Beautiful: The Carole King Musical boasts 32 performers. The big cast allows us the luxury of seeing recreated performances by The Drifters, Little Eva and The Shirelles, complete with unison dance moves and far-out 1960s outfits. On Friday night everyone sang, acted and danced with megawatt Broadway pizzazz. The show’s pace was spritely; a six-piece pit band navigated the score nimbly.

Kennedy Caughell didn’t disappoint in the lead role. She shares something of King’s big, rounded, powerful voice — impressing especially with such show-stoppers as Natural Woman. Caughell convincingly conveyed King’s moments of insecurity, such as her nervous transition from behind-the-scenes songwriter to spot-lit performer (King struggled with stage fright).

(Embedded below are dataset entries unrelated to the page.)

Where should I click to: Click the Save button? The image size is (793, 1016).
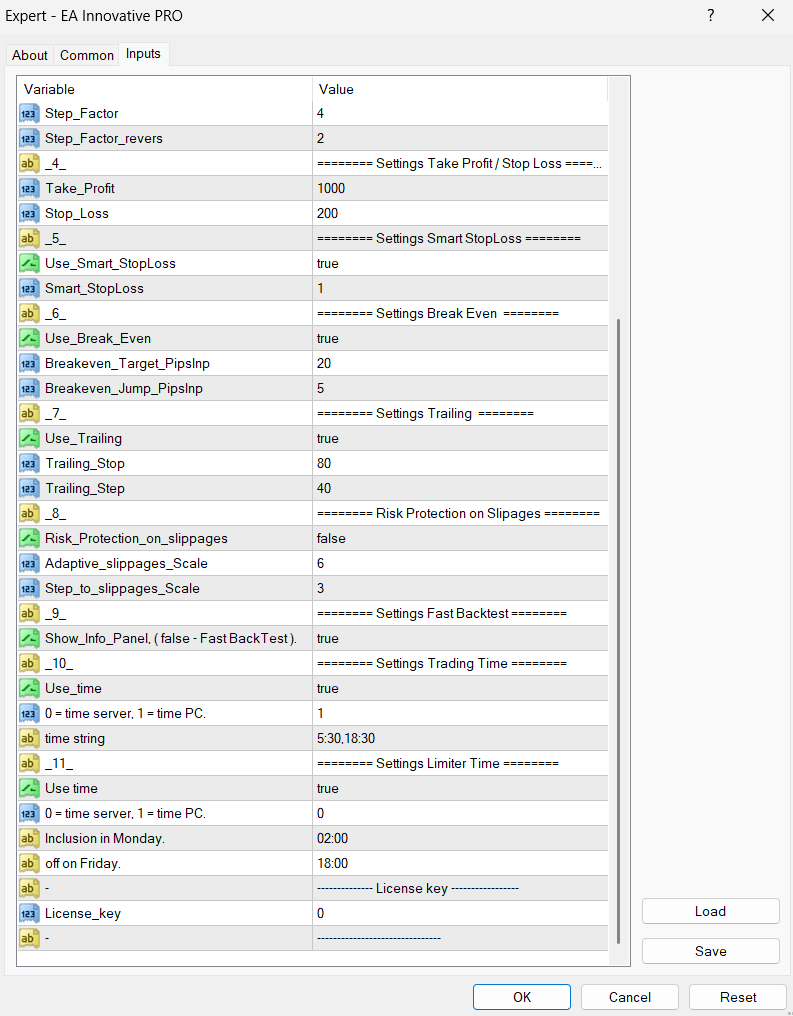[x=710, y=951]
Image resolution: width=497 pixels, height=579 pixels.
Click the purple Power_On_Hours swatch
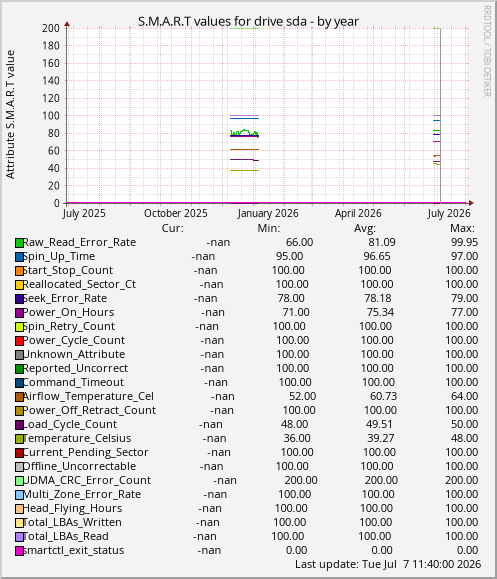point(19,313)
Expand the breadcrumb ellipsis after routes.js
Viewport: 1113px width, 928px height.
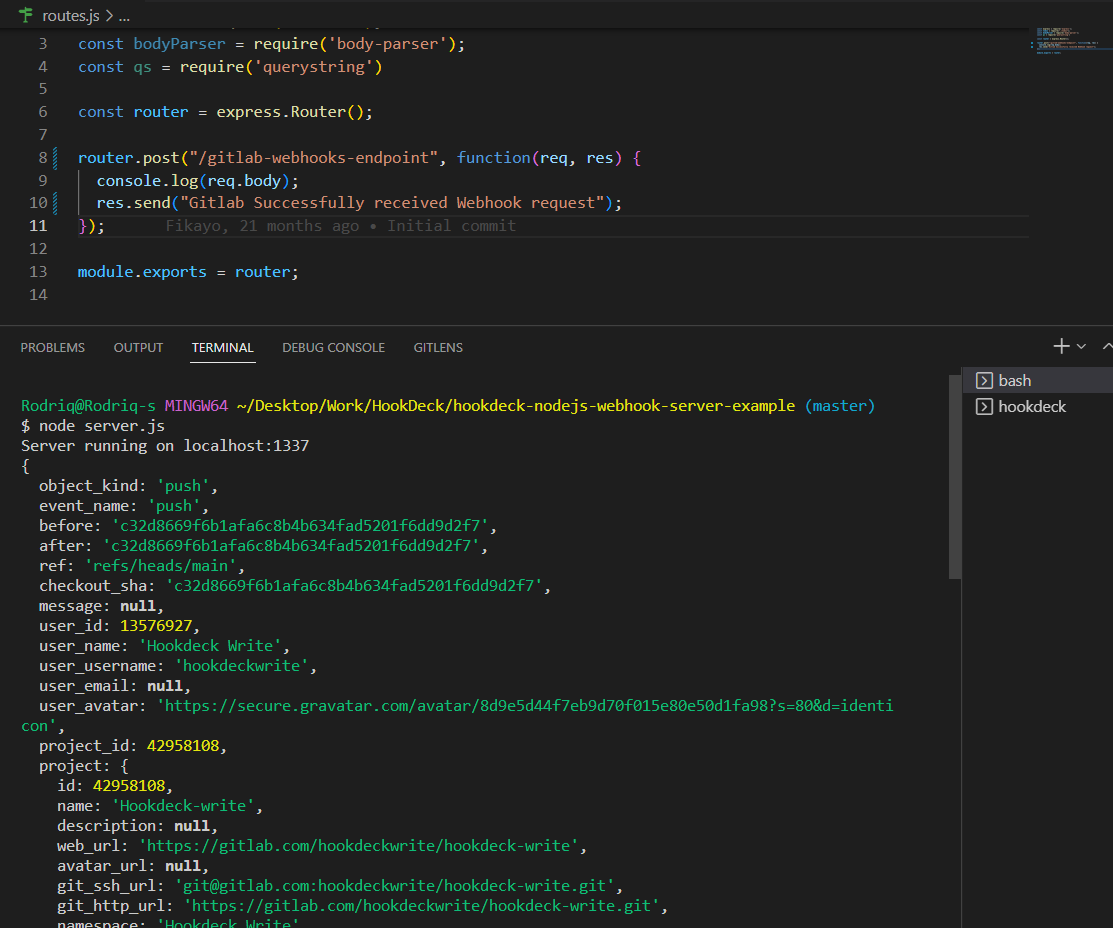pos(123,15)
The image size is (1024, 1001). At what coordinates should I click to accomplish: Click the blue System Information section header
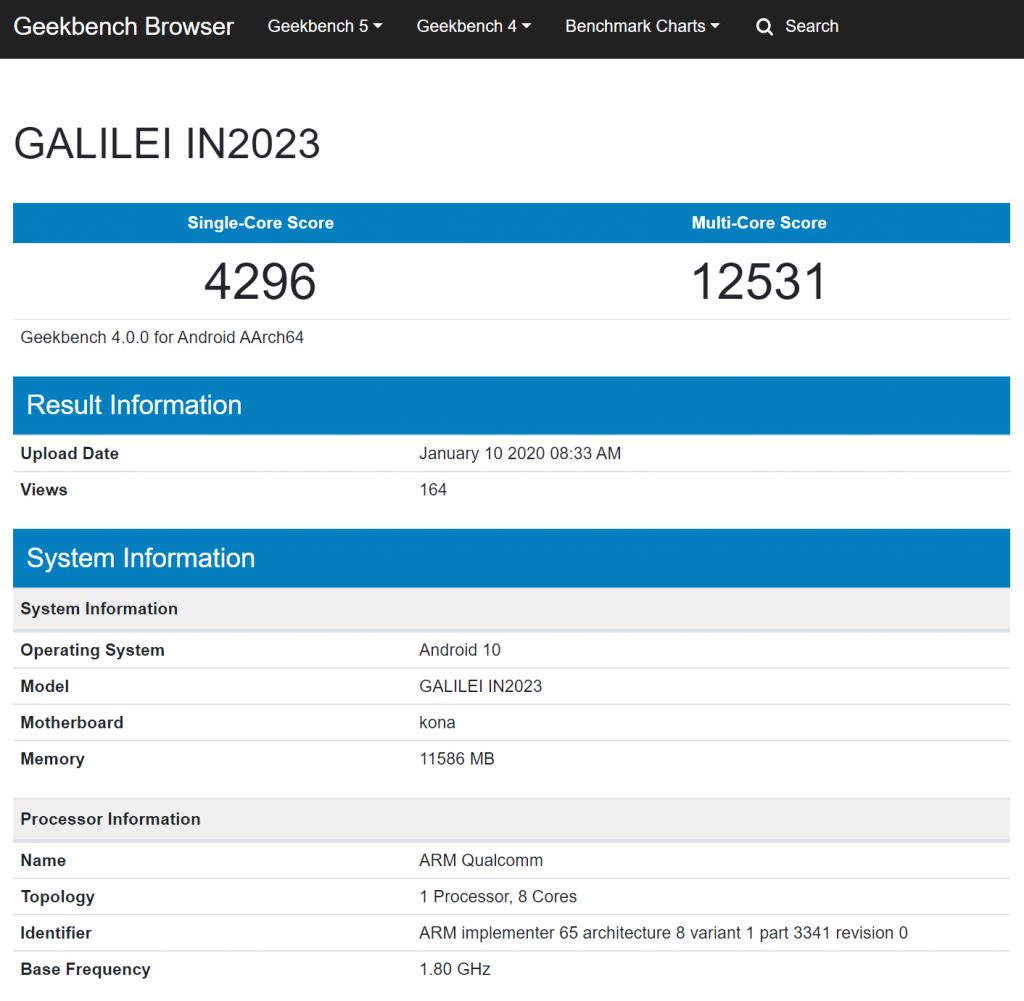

The roles of Cynthia Weil and Barry Mann, played by Kathryn Boswell and James Michael Lambert, were also well sung and acted. James D. Gish, as Gerry Goffin, nailed high notes with operatic accuracy and authority. The character of Goffin (Douglas McGrath wrote the book) is presented as being not particularly pleasant — mostly he’s an angst-ridden, philandering rotter.

A key theme is the struggle between Goffin’s desire for a big-city lifestyle and King’s wish for a regular domestic life. This, unfortunately, leads to such sit-com patter as King saying: “We could move to the most beautiful place on Earth — the suburbs.”

The show is replete with crowd-pandering jokiness and clunky dialogue. When King is about to perform at Carnegie Hall, we get this exchange:

Goffin: “I got a prediction. You want to hear it?”

King: “Sure.”

Goffin: “You’re going all the way.”

Despite this, the power of King’s music — wonderfully performed— transcends the limitations of McGrath’s book. The tuneful melodies soar, the gospel-inflected singing thrills. And the lyrics (both King’s and Goffin’s) are clever and often surprisingly moving.

The cast’s enthusiasm and joie de vivre was well appreciated by the audience. Beautiful: The Carole King Musical is another strong offering from Henry Kolenko’s Broadway in Victoria series, which also imported worthwhile productions of The Jersey Boys and The King and I.